Opinion

SDLP presence again ensures nationalist defeat

FORTY one years and three months ago (February 1974) the SDLP stood Ivan Cooper in Mid-Ulster and Denis Haughey in Fermanagh-South Tyrone in the Westminster election. Before the election both nationalist-majority constituencies had been represented by nationalist MPs (Bernadette Devlin and Frank McManus). The SDLP's intervention resulted in their displacement by anti-Sunningdale unionists (John Dunlop and Harry West). This was a really astute political move by the SDLP in the run-up to the anti-Sunningdale putsch three months late (sarcasm intended). Again, in the 1983 Westminster election the SDLP's Rosemary Flanagan ensured the defeat of another nationalist MP (Owen Carron) in Fermanagh-South Tyrone and the victory of the unionist Ken Maginnis. With the SDLP's cooperation in four subsequent elections Maginnis went on to hold the seat for 18 years - in fact as long as he wanted it.

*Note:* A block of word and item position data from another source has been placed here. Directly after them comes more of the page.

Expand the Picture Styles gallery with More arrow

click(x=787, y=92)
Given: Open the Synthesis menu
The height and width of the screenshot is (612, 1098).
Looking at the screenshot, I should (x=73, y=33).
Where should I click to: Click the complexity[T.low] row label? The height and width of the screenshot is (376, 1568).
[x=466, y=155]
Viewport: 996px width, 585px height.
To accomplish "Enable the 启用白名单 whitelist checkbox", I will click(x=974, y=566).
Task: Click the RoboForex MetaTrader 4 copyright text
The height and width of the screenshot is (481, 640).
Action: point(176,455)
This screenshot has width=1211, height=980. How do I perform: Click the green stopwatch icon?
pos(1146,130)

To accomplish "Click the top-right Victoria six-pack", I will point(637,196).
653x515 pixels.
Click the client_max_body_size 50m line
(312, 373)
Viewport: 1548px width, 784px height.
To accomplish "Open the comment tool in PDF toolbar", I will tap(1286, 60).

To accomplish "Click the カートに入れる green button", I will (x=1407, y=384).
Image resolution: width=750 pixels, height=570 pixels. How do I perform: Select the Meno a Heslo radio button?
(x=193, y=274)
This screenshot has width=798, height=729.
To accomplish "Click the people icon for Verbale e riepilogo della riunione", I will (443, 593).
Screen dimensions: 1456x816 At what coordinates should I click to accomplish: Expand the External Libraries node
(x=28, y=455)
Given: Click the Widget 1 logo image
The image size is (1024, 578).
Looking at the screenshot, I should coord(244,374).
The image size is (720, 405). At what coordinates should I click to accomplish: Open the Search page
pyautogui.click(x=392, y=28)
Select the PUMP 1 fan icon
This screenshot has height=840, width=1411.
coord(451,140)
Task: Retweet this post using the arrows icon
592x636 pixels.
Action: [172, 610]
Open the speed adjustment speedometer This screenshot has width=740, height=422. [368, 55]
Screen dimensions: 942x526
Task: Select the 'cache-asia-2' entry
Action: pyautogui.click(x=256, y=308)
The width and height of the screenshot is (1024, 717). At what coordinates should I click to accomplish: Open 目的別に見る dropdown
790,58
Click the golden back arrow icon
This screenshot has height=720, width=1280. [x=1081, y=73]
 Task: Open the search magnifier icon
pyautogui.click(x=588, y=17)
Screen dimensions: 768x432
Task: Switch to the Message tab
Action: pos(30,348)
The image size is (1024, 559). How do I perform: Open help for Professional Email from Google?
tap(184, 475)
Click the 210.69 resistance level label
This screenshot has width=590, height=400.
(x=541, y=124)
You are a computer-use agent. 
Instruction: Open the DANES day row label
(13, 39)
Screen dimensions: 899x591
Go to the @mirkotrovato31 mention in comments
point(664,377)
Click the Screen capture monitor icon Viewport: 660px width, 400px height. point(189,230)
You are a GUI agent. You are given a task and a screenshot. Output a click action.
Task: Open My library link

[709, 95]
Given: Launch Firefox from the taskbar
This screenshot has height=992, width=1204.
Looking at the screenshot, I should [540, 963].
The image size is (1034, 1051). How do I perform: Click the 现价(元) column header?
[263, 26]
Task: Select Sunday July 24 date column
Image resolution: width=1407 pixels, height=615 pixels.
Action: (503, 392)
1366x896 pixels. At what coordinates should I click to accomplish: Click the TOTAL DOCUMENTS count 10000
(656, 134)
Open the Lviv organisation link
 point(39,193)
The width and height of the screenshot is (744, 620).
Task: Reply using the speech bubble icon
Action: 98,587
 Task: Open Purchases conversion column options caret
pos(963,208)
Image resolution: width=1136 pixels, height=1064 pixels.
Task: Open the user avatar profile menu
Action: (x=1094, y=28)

In last week's election, again the presence of an SDLP candidate ensured nationalist defeat and unionist victory in Fermanagh-South Tyrone. The SDLP candidate got a paltry 2,732 votes and never had the slightest prospect of being elected but he got enough votes to cause the defeat of Michelle Gildernew. With continued SDLP cooperation Tom Elliott may have a tenure comparable to that of Ken Maginnis. Logic and common sense suggest that any policy faithfully pursued for more than 40 years must be giving the desired result. This policy of the SDLP never did, and never could, result in the election of an SDLP candidate. Instead, it repeatedly helped a unionist to defeat a nationalist in a nationalist-majority constituency. Perhaps the sarcasm in the reference to the astute political move, mentioned above, is misplaced and SDLP does stand for Semi-Detached Loyalist Party.